According to New York attorney Theodore Ronca, there’s currently a debate going on over replacing all these varied sets of law –specifically at the state level– with one unified federal law. He finds it important to outline why workers’ compensation laws began as state laws and have remained so.
Some proponents of federal unification cite uniform compensation rates as a positive. Roca argues that this would be an unjustly expensive side effect of unification, as some states could not sustain federal rates that aren’t commensurate with their local economies. He cites the max federal comp rate, which is $1436 weekly (and customarily implements annual cost of living increases) and the fact that this rate wouldn’t come down with federalization.
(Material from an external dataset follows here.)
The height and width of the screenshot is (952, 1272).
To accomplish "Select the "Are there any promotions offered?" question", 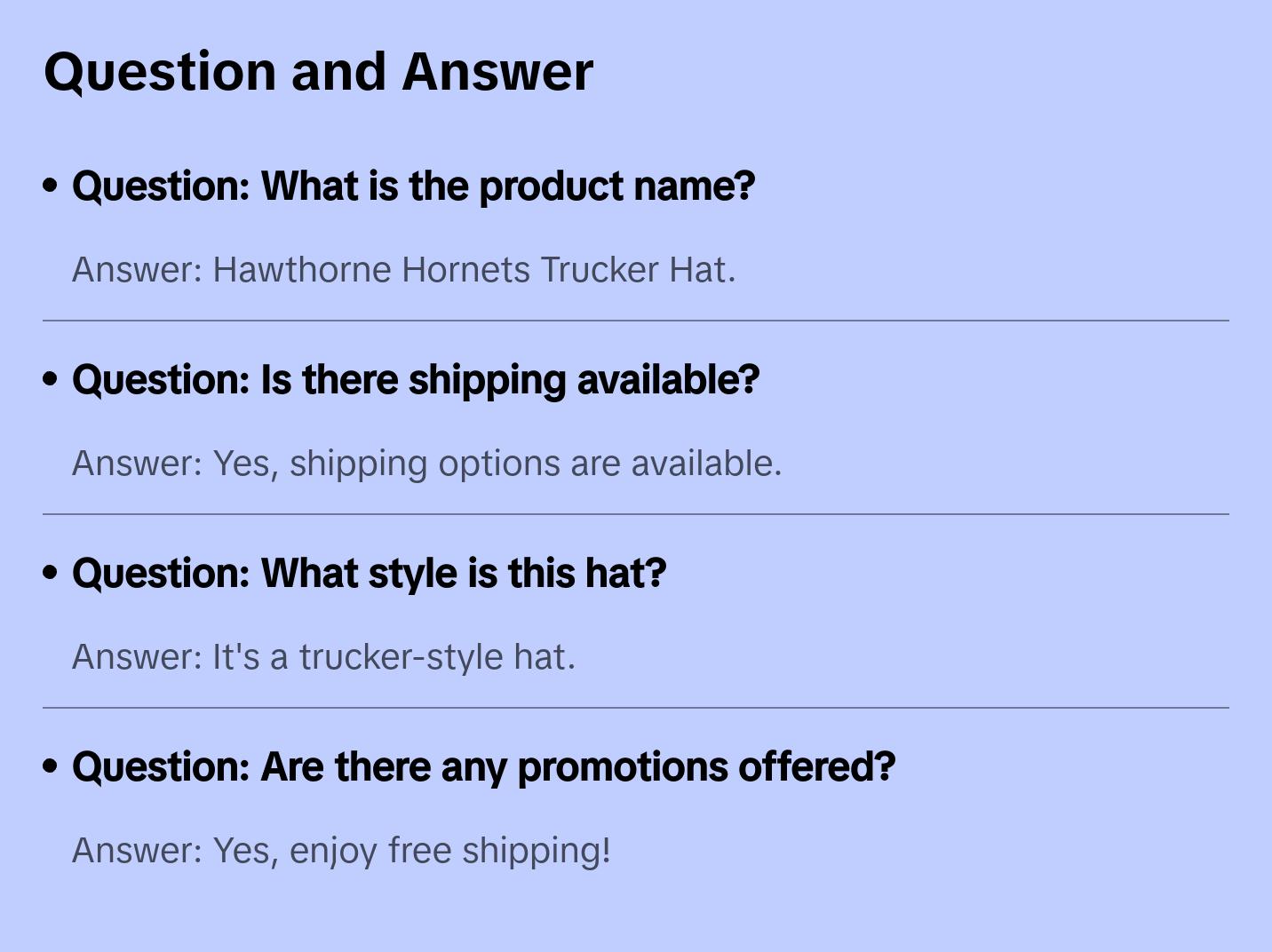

Important to note in the federalization discussion, too, is why workers’ comp laws started as state laws and have remained that way since the early twentieth century. The simple answer is that the needs of each state were drastically different when compensation laws were implemented. For instance, states that relied primarily on industry covered factory and construction work. States that were agriculture-heavy took their workers’ professions into account as a basis for coverage. As Roca asserts, each state had to conform to its own economic realities in the big picture. While an industrial-leaning state could not afford their disability rolls to swell, an agricultural state could not afford to bankrupt its leaner, more mercurial businesses like farms and ranches with premiums.
So then, locale-based workers’ compensation laws have political and economic benefits to each state. States regulate their own insurance laws, empowering a governor with control over a large pool of financial resources with which to serve his constituents. Comp laws at a state level offer advantages for union negotiations within their local legislatures. In fact, unions have a history of actively opposing the federalization of comp laws (alongside insurance companies!), a fact which must stun and amuse pundits and advocates in turns.
Given my observation over the past few years that reforms to the workers’ compensation “system” have always resulted in fewer rights for the injured workers, and given the fact that Georgia consistently ranks as one of the lowest states in which to have workers’ compensation insurance, I agree with Roca that we would be well served to leave well enough alone.